New Hampshire Union Leader

October 11. 2017 11:48PM

A federal judge said Wednesday he lacks jurisdiction and will dismiss the lawsuit filed by the Brazilian who worked undercover for years for federal law enforcement.

A lawyer for Manchester resident Renato Filippi, 58, said he will file an appeal with the U.S. First Circuit Court of Appeals in Boston and pursue other avenues. If all efforts fail, Filippi faces deportation in early November.

“Obviously, time is short,” Manchester lawyer George Bruno said.

Meanwhile, Filippi’s boss said he’s doing all he can to keep his veteran worker in the United States. Bedford resident Charlie Morgan said Filippi is the operations manager of his four businesses, the most prominent being Morgan Self Storage in the Manchester Millyard.

Filippi, who started out at minimum wage, now does just about everything for the businesses, Morgan said. He said Filippi is responsible, hard-working and self-directed.

“I am heartbroken and absolutely, unequivocally disappointed in my government,” Morgan said. Last week, Filippi filed suit in federal court against President Donald Trump and other high-level government officials to block his deportation.
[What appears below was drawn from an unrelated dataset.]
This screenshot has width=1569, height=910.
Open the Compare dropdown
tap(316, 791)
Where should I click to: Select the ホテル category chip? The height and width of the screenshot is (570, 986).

In the suit, he claims he accepted a deal with federal officials after he was apprehended while trying to sneak across the Texas border in 2002. He would work as a confidential informant and intelligence source, and the federal government would let him remain in the United States.

He has lived and worked legally in Manchester since 2003, but his lawyers have said he was targeted for deportation after Trump issued executive orders that restructured enforcement of immigration laws.

Filippi’s lawsuit sought an injunction on the deportation until his issues could be litigated.

U.S. District Court Judge Paul Barbadoro, a George H.W. Bush appointee, wrote in a notation that he is dismissing the lawsuit for jurisdictional reasons. He promised a memorandum in the coming days to explain his reasons.

Bruno said he will also press Filippi’s case through the U.S. Bureau of Immigration Appeals, an administrative law forum, and with U.S. Immigration and Customs Enforcement, which could issue an S-5 or U visa. The visas apply to witnesses and victims of crime.

He said Filippi’s life would be in danger were he deported to Brazil. He noted a post on a Union Leader social media account about Filippi.

“So, this is the guy who sent my nephew Jose Martinez to prison,” reads a post by Manchester resident Johnny Francois.

“This confirms what we’ve been saying all along,” Bruno said, “He’s been an enormous help to the U.S. government. He’s not the person who should be deported.”